[Untuk Dikerjakan]
#1 Ulangi tanpa perubahan bagian dari berita tentang kebakaran kampung adat di NTT, dimulai dari "Kampung adat Gurusina di" dan berlanjut sampai "kampung adat lainnya.".
#2 Teruskan berita tentang kebakaran kampung adat di Nusa Tenggara Timur, dimulai sesudah kalimat terakhirnya.

[Kutipan Terpilih]
····················

Kupang (AntaraNews NTT) - Sebanyak tiga kampung adat yang menjadi pusat budaya masyarakat Nusa Tenggara Timur serta menjadi kawasan tujuan wisata unggulan, hangus terbakar dalam kurun waktu kurang dari satu tahun.
Kampung Adat Tarung di Kabupaten Sumba Barat yang berada di tengah ibu kota Sumba Barat, Waikabubak, hangus terbakar pada Oktober 2017 lalu.
Kampung adat ini menjadi salah satu destinasi wisata unggulan di kabupaten itu. Hampir setiap hari kurang lebih 20-30 wisatawan berkunjung ke kampung itu untuk mengetahui kebudayaan asli masyarakat Sumba.
Berbagai macam hiasan seperti tanduk kerbau, hiasan-hiasan tentang kebudayaan setempat hangus dalam sekejap. Kebakaran kampung adat kedua terjadi pada 13 Agustus bulan lalu, yang terjadi di Kampung Adat Gurusina, Kabupaten Ngada, Pulau Flores.
Sekitar 27 rumah adat hangus terbakar dan hanya meninggalkan puing-puing rumah adat tersebut.
Kerugian akibat kebakaran itu diperkirakan mencapai miliaran rupiah, karena sejumlah harta benda pun hangus terbakar, dan kawasan wisata unggulan di kabupaten Ngada itupun tinggal kenangan.
Kebakaran kampung adat yang ketiga yakni Bodu Maroto atau Bondo Morotuo di Desa Kalembu Kuni, Kecamatan Kota, Kabupaten Sumba Barat, yang baru saja terjadi pada Selasa (11/9) dini hari, pukul 00.30 WITA.
Sebanyak 17 rumah warga yang dihuni oleh 34 kepala keluarga yang terdiri atas 141 jiwa, serta satu rumah pertemuan yang merupakan bantuan dari Yayasan Pengembangan Sosial Donders, hangus terbakar.
Kampung adat Gurusina di Kecamatan Jerebu'u. Kabupaten Ngada, Pulau Flores, Nusa Tenggara Timur, Senin (13/8) terbakar yang mengakibatkan 27 dari 33 rumah adat yang ada ludes dijilat si jago merah. (ANTARA Foto/dok)
Lagi-lagi kampung adat yang menjadi kawasan wisata hangus dilahap di jago merah. Puluhan ekor ternak terbakar dan sebagian melarikan diri.
Kerugian terbakarnya kampung itu juga diperkirakan mencapai miliaran rupiah. Tentu, penyebab kebakaran menjadi perhatian pemerintah daerah setempat bahkan bagi pemerintah provinsi untuk menjaga agar kejadian tersebut tidak menimpa kampung adat lainnya.

····················

[Data yang Ditampilkan]
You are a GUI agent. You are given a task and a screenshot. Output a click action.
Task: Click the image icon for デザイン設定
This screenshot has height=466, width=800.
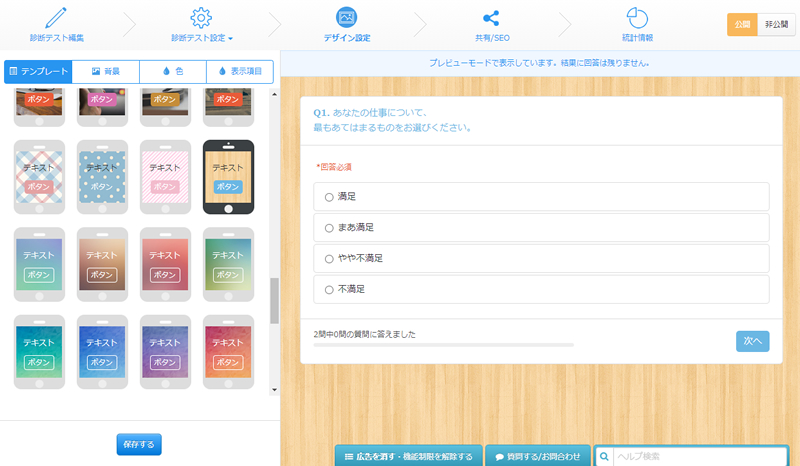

····················

[Jawaban Tertulis]
#1
Kampung adat Gurusina di Kecamatan Jerebu'u. Kabupaten Ngada, Pulau Flores, Nusa Tenggara Timur, Senin (13/8) terbakar yang mengakibatkan 27 dari 33 rumah adat yang ada ludes dijilat si jago merah. (ANTARA Foto/dok)
Lagi-lagi kampung adat yang menjadi kawasan wisata hangus dilahap di jago merah. Puluhan ekor ternak terbakar dan sebagian melarikan diri.
Kerugian terbakarnya kampung itu juga diperkirakan mencapai miliaran rupiah. Tentu, penyebab kebakaran menjadi perhatian pemerintah daerah setempat bahkan bagi pemerintah provinsi untuk menjaga agar kejadian tersebut tidak menimpa kampung adat lainnya.

#2
Kornelis Tagu Bore warga Bodo Maroto mengungkapkan api berawal dari sebuah rumah kecil dekat jalan masuk menuju kampung.
Api dengan cepat merambat dan mebakar habis rumah adat dan seluruh isinya karena bahan bangunan rumah adat terbuat dari kayu yang beratapkan ilalang yang berdekatan satu sama lainya.
"Api mulai dari rumah kecil, pemiliknya bapak Bena Kabulu Mete, di sebelah kiri masuk kampung. Pada saat terbakar semua warga sedang tidur lelap, dan ketika mendengar bunyi bambu terbakar, seorang ibu keluar berteriak ada api sehingga semua warga keluar menyelamatkan diri dan barang," kata Kornelis.
Menurut Kornelis, pada saat kejadian sekitar seratus enam puluh penghuni kampung hanya bisa menyelamatkan sebagin kecil barang dalam rumah karena api begitu cepat, hingga semua bahan makanan juga habis terbakar, begitu juga sebagian besar barang adat peninggalan leluhur dan sebagian besar ternak peliharaan.
"Kami berusaha menelpon mobil pemadam, tetapi tidak datang. Kami berusaha memadamkan api dengan cara menyiram dengan ember, tetapi kobaran api kian cepat membesar, apalagi ada hembusan angin malam itu," tutur Kornelis.
Dari sejumlah kasus kebakaran itu, penyebab kebakaran kampung adat bermula dari hubungan arus pendek listrik dari salah satu rumah yang berujung pada rumah adat lainnya.
Sebuah perkampungan adat di Sumba Barat, Pulau Sumba, NTT ludes dialalap si jago merah. (ANTARA Foto/dok)
Perlu diketahui kampung adat yang dibangun di NTT, seluruh bangunannya terbuat dari kayu yang mudah terbakar. Sementara atapnya terbuat dari alang-alang atau rumput liar yang diambil dari kawasan padang rumput.
Dengan bentuk rumah seperti itu, terkena api sekecil apapun pasti akan langsung menjadi bencana seperti yang terjadi di tiga kampung ada di NTT itu.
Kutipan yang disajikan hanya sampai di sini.